PKI is needed for micro-services


Today I want to explain why I think that for a proper micro-service software a PKI is needed.

First the problem: when you have a network application you need a way to authenticate one service to another and verify a service to another.

One way to do this is with usernames and passwords or tokens. This solution works well but there is an issue about where to store the secret data, how to deploy the secret data to all nodes in a secure way and how to revoke access to only one node.

When you are using only usernames/passwords or tokens, it is kind of a mess and you have to write everything to a config file. Revocation is not easy and needs good orchestration to avoid downtime.

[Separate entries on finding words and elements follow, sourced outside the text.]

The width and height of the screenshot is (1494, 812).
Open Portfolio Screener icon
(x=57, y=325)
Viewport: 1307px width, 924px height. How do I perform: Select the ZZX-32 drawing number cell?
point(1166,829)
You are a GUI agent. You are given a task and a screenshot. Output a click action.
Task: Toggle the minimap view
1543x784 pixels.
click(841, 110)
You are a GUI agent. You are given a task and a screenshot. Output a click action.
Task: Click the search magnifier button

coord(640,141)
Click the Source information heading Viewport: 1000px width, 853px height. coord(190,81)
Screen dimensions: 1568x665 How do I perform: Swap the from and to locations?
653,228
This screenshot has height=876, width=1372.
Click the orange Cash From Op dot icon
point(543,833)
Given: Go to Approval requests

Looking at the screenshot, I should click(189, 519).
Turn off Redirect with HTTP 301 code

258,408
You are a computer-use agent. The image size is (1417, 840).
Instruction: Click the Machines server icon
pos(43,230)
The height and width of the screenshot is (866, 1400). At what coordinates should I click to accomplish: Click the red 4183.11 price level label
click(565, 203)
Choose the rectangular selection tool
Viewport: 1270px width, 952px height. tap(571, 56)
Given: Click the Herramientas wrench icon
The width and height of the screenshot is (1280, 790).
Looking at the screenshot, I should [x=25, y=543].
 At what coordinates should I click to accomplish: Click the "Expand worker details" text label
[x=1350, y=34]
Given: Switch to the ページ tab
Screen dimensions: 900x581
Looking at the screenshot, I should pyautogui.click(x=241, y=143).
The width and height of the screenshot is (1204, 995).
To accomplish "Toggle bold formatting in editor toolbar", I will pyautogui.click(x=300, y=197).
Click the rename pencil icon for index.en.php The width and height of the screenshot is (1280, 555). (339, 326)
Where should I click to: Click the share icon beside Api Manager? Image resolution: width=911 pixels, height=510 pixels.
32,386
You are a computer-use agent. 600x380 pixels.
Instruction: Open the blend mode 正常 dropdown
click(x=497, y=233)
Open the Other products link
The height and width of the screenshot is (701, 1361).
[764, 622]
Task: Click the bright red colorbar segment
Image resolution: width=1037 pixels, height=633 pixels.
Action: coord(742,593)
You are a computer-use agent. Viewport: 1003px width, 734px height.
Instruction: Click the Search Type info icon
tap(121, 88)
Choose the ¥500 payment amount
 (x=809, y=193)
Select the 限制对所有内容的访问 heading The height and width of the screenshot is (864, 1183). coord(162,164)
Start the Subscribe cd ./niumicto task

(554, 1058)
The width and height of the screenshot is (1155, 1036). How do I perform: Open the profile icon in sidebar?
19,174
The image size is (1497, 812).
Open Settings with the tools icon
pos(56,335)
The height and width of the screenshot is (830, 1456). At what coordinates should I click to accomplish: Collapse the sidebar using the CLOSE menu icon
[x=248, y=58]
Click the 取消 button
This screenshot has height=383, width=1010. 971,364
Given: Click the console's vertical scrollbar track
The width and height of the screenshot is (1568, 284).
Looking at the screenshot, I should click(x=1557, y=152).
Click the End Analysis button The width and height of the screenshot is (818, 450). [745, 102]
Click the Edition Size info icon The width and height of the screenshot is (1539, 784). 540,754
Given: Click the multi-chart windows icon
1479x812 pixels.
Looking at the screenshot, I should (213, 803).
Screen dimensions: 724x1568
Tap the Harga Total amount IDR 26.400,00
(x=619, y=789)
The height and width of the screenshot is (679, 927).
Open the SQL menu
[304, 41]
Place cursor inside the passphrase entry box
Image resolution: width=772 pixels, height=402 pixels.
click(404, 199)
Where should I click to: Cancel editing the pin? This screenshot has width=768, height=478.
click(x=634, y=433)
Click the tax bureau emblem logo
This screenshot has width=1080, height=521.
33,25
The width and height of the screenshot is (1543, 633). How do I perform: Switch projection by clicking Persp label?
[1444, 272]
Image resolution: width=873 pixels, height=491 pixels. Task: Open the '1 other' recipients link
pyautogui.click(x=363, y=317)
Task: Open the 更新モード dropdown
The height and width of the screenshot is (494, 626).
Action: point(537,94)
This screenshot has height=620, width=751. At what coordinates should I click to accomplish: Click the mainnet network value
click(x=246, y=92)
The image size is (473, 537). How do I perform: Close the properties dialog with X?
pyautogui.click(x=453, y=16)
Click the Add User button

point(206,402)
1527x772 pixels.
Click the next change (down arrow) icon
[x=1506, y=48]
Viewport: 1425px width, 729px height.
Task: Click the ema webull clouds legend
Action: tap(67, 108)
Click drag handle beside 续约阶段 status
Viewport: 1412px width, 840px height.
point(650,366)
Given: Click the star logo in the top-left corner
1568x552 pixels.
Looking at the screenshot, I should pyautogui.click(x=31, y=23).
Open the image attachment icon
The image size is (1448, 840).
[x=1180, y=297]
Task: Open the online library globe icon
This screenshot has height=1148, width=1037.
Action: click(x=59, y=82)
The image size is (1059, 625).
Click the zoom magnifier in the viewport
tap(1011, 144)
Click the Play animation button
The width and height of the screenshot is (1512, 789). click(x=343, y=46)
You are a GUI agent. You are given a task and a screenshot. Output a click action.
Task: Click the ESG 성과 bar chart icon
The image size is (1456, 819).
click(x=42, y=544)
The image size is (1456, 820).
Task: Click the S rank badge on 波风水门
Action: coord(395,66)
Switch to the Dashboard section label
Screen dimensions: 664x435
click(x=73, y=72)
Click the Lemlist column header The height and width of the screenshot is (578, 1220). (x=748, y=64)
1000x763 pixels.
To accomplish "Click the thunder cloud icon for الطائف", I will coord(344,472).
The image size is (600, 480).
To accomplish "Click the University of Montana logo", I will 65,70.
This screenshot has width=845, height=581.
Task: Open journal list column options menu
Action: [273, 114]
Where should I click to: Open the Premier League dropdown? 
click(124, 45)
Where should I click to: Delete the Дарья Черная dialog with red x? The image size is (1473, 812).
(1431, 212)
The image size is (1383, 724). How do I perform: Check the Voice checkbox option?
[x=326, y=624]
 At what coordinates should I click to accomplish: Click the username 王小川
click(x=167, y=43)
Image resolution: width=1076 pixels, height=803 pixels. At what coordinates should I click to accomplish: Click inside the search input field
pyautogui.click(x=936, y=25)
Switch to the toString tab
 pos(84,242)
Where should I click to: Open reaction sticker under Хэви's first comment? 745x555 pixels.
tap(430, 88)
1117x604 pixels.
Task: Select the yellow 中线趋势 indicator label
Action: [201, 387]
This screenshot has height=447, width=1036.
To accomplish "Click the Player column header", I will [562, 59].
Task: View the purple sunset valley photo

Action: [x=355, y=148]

PKI is a strong and standard way to have mutual authentication between two endpoints.

Managing a CA is not an easy task but the effort pays off if you care about security and you want to avoid a big spaghetti-style security approach.

Someone would say: but we can trust the source IP!
The short answer to this is: no.

The long answer is: no! no! no! no! no! no! no! no! no!

An IP address is not secure by design, the network can be manipulated quite easily with an L2 access (like one server compromised).

Also, the IP layer is not encrypted by default, so if you have to use some kind of encryption on top in your application, what’s the point of encrypting everything with a pre shared key when you can use an asymmetric layout?

I hope I’ve made my point and that you will use PKI for your next micro-service application.